Aku memasuki kantin dengan napas yang masih tersengal. Insiden tadi membuatku menjadi yang terakhir sampai. Bukan hanya itu, aku bahkan harus mentaktir sekaligus memesankan makanan untuk ketiga sahabatku.
Tepat di ujung meja, terlihat mereka yang telah terduduk dengan manis. Pandangan kami bertemu dan langsung saja mereka semua menunjuk ke arah stand bakso yang begitu ramai. Aku menghela napasku pasrah. Kalau bukan karena cowok itu, mungkin saat ini aku yang akan berada di posisi Anna.

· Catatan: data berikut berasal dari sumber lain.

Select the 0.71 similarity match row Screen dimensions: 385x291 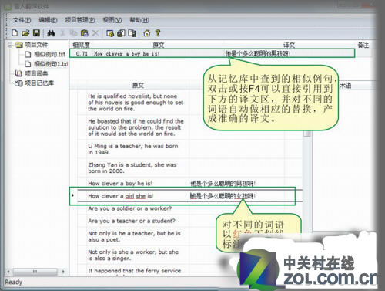tap(212, 53)
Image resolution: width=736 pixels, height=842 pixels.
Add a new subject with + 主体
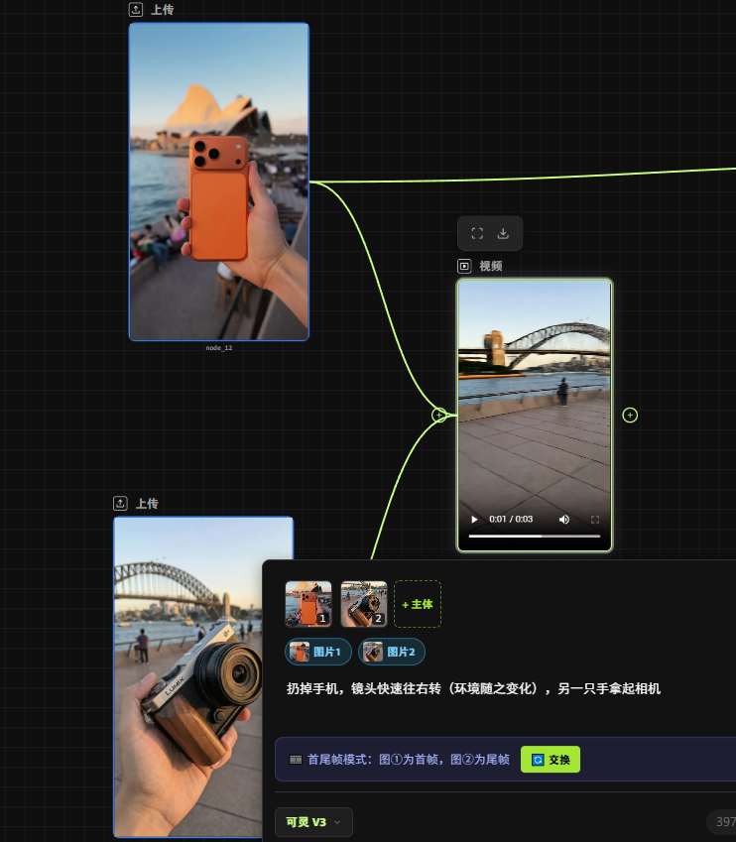point(418,604)
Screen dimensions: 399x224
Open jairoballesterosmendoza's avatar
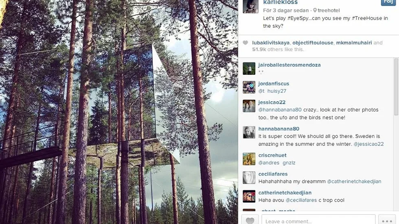pyautogui.click(x=249, y=68)
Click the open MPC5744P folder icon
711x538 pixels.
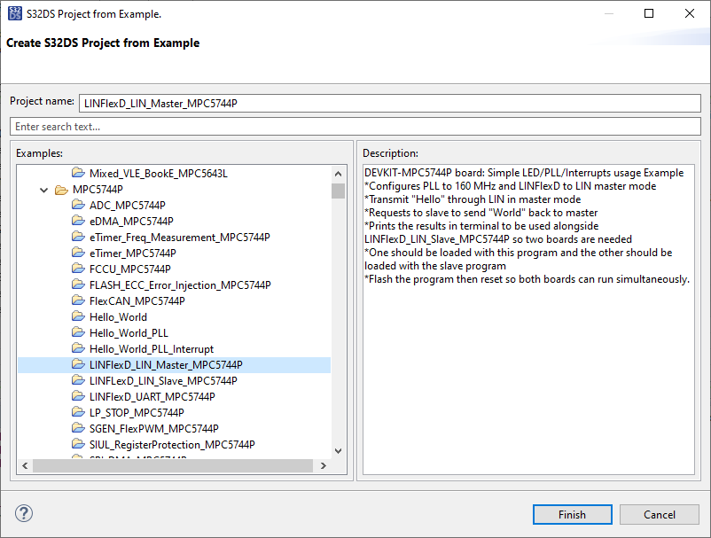point(62,189)

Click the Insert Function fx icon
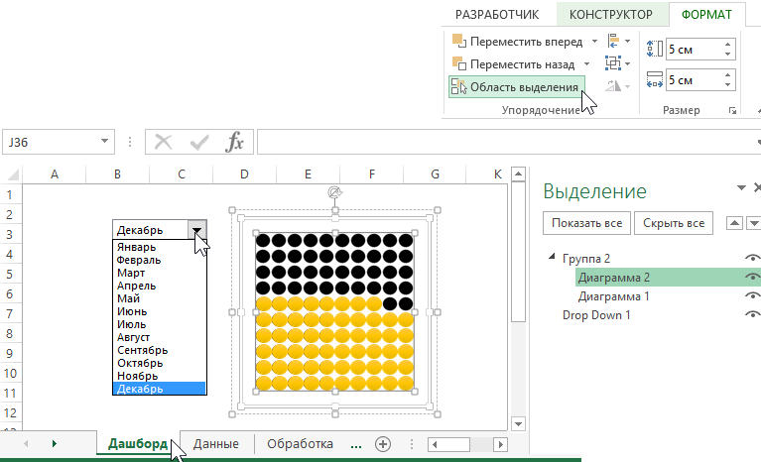(x=234, y=143)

"Makanan datang!" seruku sambil meletakkan nampan yang penuh dengan makanan ke atas meja.
Dengan cepat, tangan Mao langsung menyambar mangkuk baksonya. "Akhirnya datang juga, hampir mati kelaparan gue," keluh Mao sembari mengaduk-aduk mangkuk baksonya, tak memperdulikan ekspresi lelahku.
Aku menghembuskan napas pelan, mencoba untuk menahan rasa kesal yang kembali hadir. Satu-satunya hal yang aku inginkan saat ini hanyalah makan dengan tenang. Tidak lebih.
"Eh, ini baju siapa?"
Suara Ara membuyarkan pikiranku. Wajahnya terlihat penasaran melihat seragam yang tengah tergelak di atas meja.
Lagi-lagi aku menghembuskan napas pelan. "Baju orang," jawabku seadanya, sambil terus menyuap makananku.
Ara menatap heran seolah tidak puas mendengarkan jawabanku. Tapi aku diam saja, berpura-pura tidak melihat.
Tak lama setelah itu, pikiranku mulai mengusik. Aku menatap ke arah Ara lagi, merasa ragu untuk menanyakan sesuatu yang sejak tadi terus mengganjal pikiranku.
"Ra, gue mau nanya... Baju beginian emang harganya bisa sampai satu juta ya?" tanyaku, sambil menyerahkan seragam itu kepada Ara.
Ara menerimanya, matanya memindai setiap inci seragam tersebut dengan serius. Jemarinya yang ramping memegang dan mengusap kain tersebut dengan lembut. Perlahan, wajahnya berubah menjadi heran.
"Baju ini kayanya rancangan khusus deh, gak ada dijual di mana-mana. Bisa jadi harganya segitu atau bahkan lebih," jelas Ara dengan nada pelan yang menerka-nerka.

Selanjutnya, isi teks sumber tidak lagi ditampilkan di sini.